The poet Aimé Césaire writes, “Justice listens at the door of beauty.” We’ll organize our class around these three keywords: listening, justice, and beauty. Learning from model texts and from one another, our goal will be to create memorable writing across different forms that can act as a door to a changed world.

Each Day
Each class will include time reading and discussing model writing in different genres (personal essay, poetry, fiction, letters, maybe even a sermon!). Based on the models, I’ll offer a prompt each day, and participants will be asked to draft a page of writing in the afternoon.

The second part of each class will consist of sharing and commenting on each other’s work, focusing on the particular writing context of each participant.

Preparation
I’d love to hear a little from each participant before the class about where they’re coming from and what they’re hoping for.

Supplies
A notebook and pens/pencils.
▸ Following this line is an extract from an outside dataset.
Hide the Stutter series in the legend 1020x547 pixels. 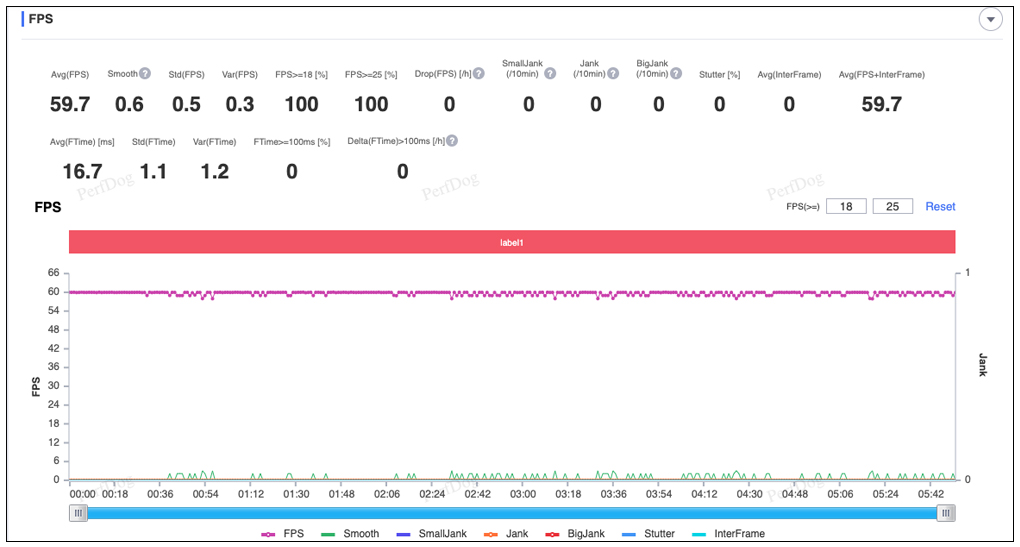pos(647,534)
A laptop if you'd like.

Who is best suited for this class?
This class is for anyone whose work represents a form of ministry, broadly considered (local church pastor, chaplain, teacher, hospice worker, therapist, caretaker, etc.) and who longs to integrate their creative self more deeply with that work.

About the Instructor

Nate Klug is a poet, translator, and essayist. He is the author of Rude Woods, a modern translation of Virgil's Eclogues (The Song Cave, 2013), Anyone (Chicago, 2015), and Hosts and Guests (Princeton, 2020).

A new chapbook, Beautiful Meteor, is out from The Economy.

His poems and essays have appeared in The Nation, The New York Review of Books, Best American Poetry, and elsewhere. His writing has been supported by fellowships from the James Merrill House, MacDowell, and the Poetry Foundation.

He lives in Massachusetts with his wife and three young children. He works as co-minister at the First Parish in Lincoln, a church affiliated with the Unitarian Universalist Association and the United Church of Christ.